── Exercise passage

When the GST law was introduced with effect from 1st July, 2017, the definition of “intermediary” was substantially retained under Section 2(13) of the IGST Act, with the addition of “securities” to the scope of the definition. Correspondingly, Section 13(8)(b) of the IGST Act adopted the same approach as Rule 9(c) of the erstwhile Place of Provision of Services Rules, 2012 – deeming the place of supply of intermediary services to be the location of the supplier.

The effect of Section 13(8)(b) was twofold:

First, for outward supplies: Indian service providers acting as intermediaries for foreign principals were denied “export of services” status under Section 2(6) of the IGST Act, because one of the conditions for export – that the place of supply must be outside India – was not satisfied. Despite the recipient being outside India and consideration being received in convertible foreign exchange, the deeming fiction placed the supply within India. This resulted in the intermediary being required to pay GST (either IGST or CGST + SGST, depending on the interpretation), making Indian intermediary services uncompetitive in the global market.

Second, for inward supplies: foreign intermediaries providing facilitation services to Indian businesses were not considered to be supplying services in India, since the place of supply was the location of the foreign supplier. Consequently, no GST liability under the reverse charge mechanism arose in India on such transactions.

────
── Data to examine

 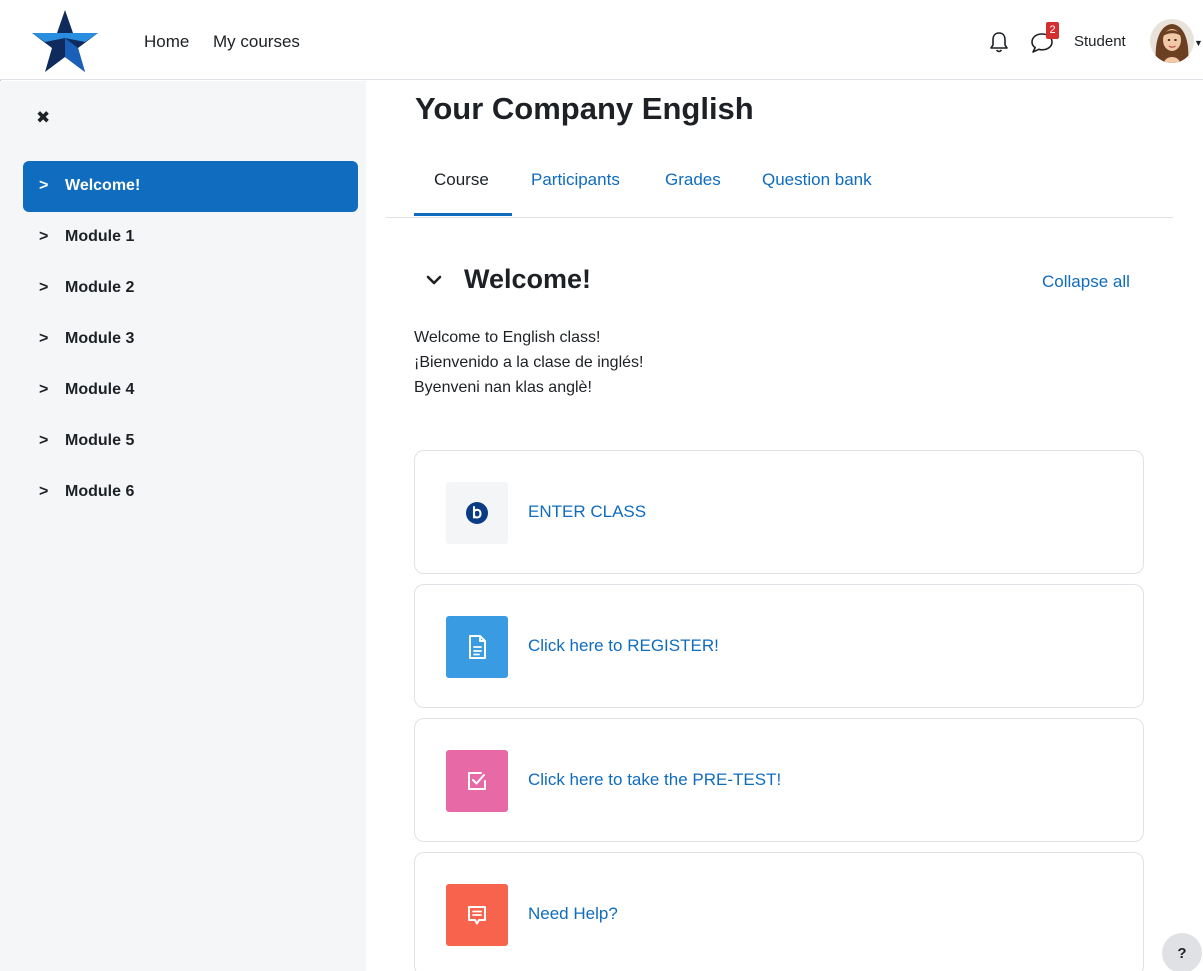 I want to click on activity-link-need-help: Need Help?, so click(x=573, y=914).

────
── Data to examine

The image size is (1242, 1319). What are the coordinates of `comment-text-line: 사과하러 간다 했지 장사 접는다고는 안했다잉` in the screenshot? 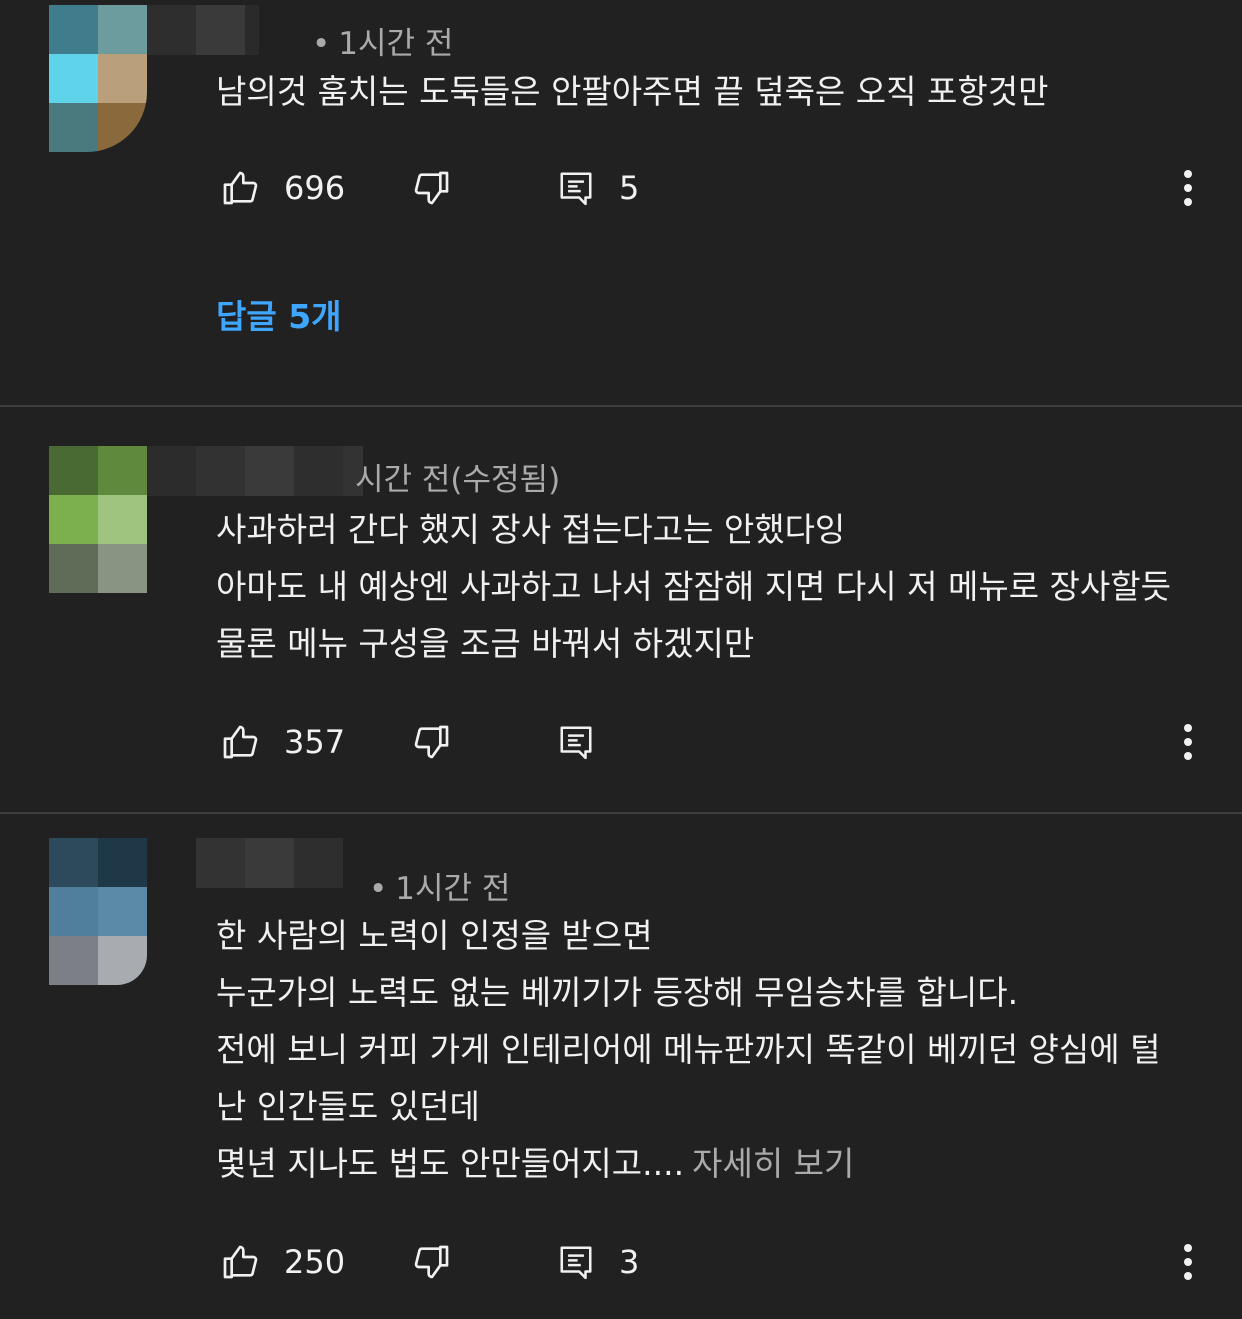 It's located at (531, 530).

────
── Data to examine

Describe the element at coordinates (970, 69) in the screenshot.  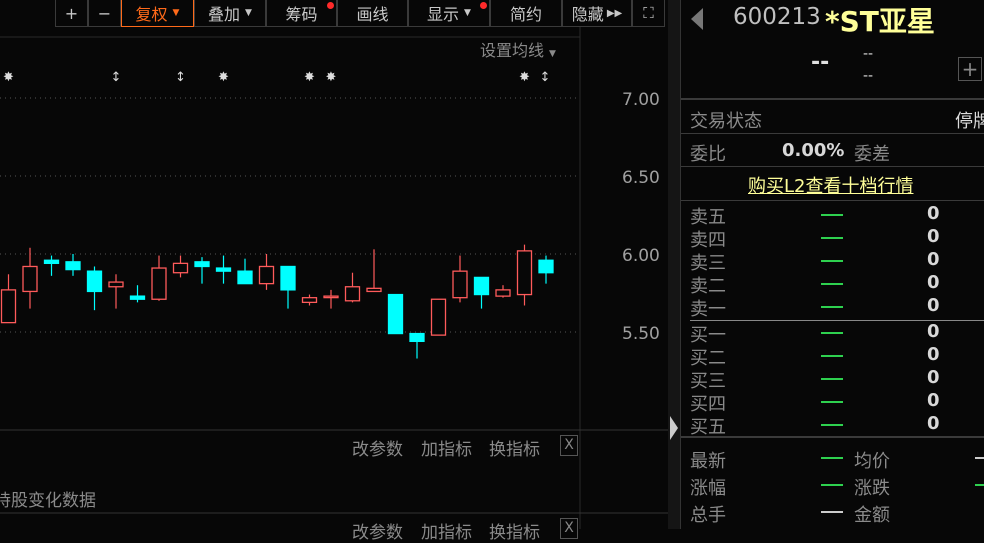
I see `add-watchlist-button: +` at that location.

────

> **Problem**
In the passage on GST and intermediary services, what was added to the scope of the definition of "intermediary" when it was retained under Section 2(13) of the IGST Act?

> **Answer box**
"Securities" was added to the scope of the definition.